◆ SELECTED EXTRACT:
================================

An affidavit obtained by CHCH News shows the Canadian subsidiary of the steel giant is planning on selling the Hamilton and Lake Erie operations by October 31st of next year.

CHCH obtained the affidavit of U.S. Steel Canada’s President and General Manager Michael McQuade earlier today. It spells out the company’s reasoning for requesting creditor protection and what they would do if it’s granted.

It includes the company’s reasoning to request $185-million financing from their American parent company U.S. Steel which should allow business to run normally until December 2015.

In the meantime, if granted, the company would search for potential buyers of both the Hamilton and Lake Erie operations and would do so by October 31st of next year. It also says there are over 770 active employees working in Hamilton and just under 13-thousand pensioners associated with the Hamilton Works.

U.S. Steel Canada plans on putting the Hamilton operation for sale within two months because it will provide the company with an understanding of their options for both Hamilton and the company as a whole. Lake Erie is expected to be up for sale next March.

McQuade adds that the United Steelworkers Union Local 1005 was asked to take part in the discussions — they turned down that opportunity and that the company is moving on to the courts.

Marvin Ryder of McMaster University’s DeGroote School of Business tells us what we should expect next if the creditor’s protection is granted: “Then they’ll go back to a judge and say here is step one step two step three. And again, they’ll be a hearing. The judge is going to say ‘do I think that’s reasonable and the creditors get to say whether they think it’s reasonable, if this whole thing is granted. So it is a complicated legal maneuver. To the average person, it’s going to be like water torture. In other words, it’s going to be a drip, drip, drip, drip over the next fifteen months.”

What the affidavit didn’t include was how U.S. Steel is on the clock in owing the Ontario government that $150-million it was leant back in 2006. What Mr. Ryder suggests will most likely happen during the restructuring is that the company will have the repayment date extended.

================================

◆ TASK INSTRUCTIONS: List every calendar date, month, or year that the report on U.S. Steel Canada's creditor protection mentions.

◆ DATA:
================================

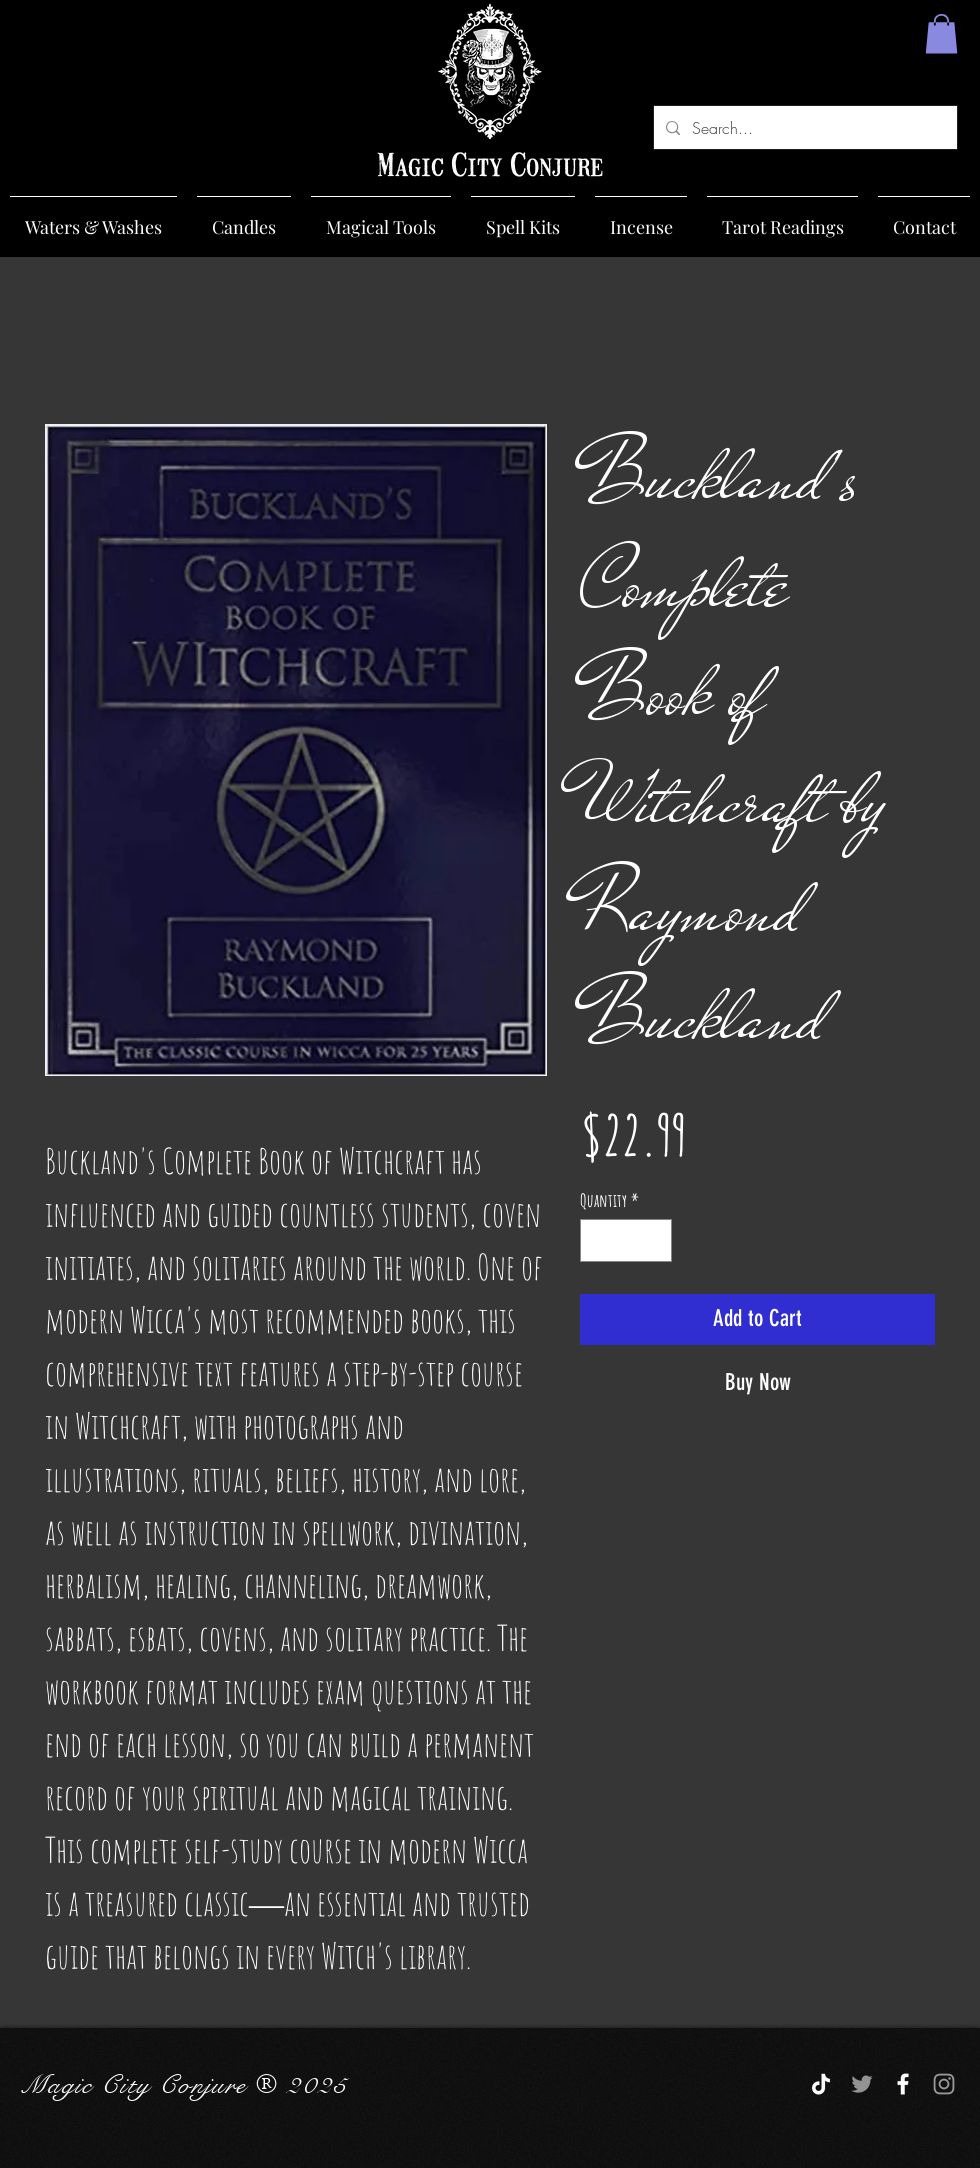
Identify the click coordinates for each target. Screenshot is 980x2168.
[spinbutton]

================================

◆ SOLVED PROBLEM:
- October 31st of next year
- December 2015
- next March
- 2006